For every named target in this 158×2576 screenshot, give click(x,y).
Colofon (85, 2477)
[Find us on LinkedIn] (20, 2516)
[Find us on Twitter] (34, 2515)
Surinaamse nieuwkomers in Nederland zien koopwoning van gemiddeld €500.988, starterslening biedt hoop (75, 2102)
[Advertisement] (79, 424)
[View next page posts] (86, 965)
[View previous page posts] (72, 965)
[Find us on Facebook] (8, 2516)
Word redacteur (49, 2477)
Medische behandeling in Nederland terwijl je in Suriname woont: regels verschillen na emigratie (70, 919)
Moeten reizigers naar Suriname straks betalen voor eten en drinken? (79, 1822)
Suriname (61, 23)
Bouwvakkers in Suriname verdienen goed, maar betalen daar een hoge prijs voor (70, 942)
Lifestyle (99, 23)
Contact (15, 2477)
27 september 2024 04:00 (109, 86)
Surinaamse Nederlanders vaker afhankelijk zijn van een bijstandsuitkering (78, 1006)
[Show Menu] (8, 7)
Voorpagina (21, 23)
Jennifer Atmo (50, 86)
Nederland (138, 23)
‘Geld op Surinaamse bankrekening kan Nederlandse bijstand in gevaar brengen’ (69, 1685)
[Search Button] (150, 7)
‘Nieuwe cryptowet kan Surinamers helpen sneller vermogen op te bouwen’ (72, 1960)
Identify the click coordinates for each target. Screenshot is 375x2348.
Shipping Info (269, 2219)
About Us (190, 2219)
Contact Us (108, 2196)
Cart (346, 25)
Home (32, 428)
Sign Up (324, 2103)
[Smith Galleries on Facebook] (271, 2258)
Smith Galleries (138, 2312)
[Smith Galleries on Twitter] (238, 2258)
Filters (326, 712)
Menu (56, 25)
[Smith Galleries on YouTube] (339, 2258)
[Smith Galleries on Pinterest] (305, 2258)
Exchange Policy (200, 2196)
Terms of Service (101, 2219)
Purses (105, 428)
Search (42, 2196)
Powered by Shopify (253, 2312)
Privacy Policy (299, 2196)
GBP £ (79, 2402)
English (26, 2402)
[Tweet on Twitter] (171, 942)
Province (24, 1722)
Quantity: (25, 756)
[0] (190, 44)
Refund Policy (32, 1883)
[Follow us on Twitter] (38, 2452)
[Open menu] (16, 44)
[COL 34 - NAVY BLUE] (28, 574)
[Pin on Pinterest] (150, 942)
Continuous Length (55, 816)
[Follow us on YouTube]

-*-*-

*Exercise requirements:* Beginning with the first line of the listing above, please write out every line exactly until you reach the line that contains "[View previous page posts] (72, 965)", and include that one too.

*Result for this task:*
For every named target in this 158×2576 screenshot, give click(x,y).
Colofon (85, 2477)
[Find us on LinkedIn] (20, 2516)
[Find us on Twitter] (34, 2515)
Surinaamse nieuwkomers in Nederland zien koopwoning van gemiddeld €500.988, starterslening biedt hoop (75, 2102)
[Advertisement] (79, 424)
[View next page posts] (86, 965)
[View previous page posts] (72, 965)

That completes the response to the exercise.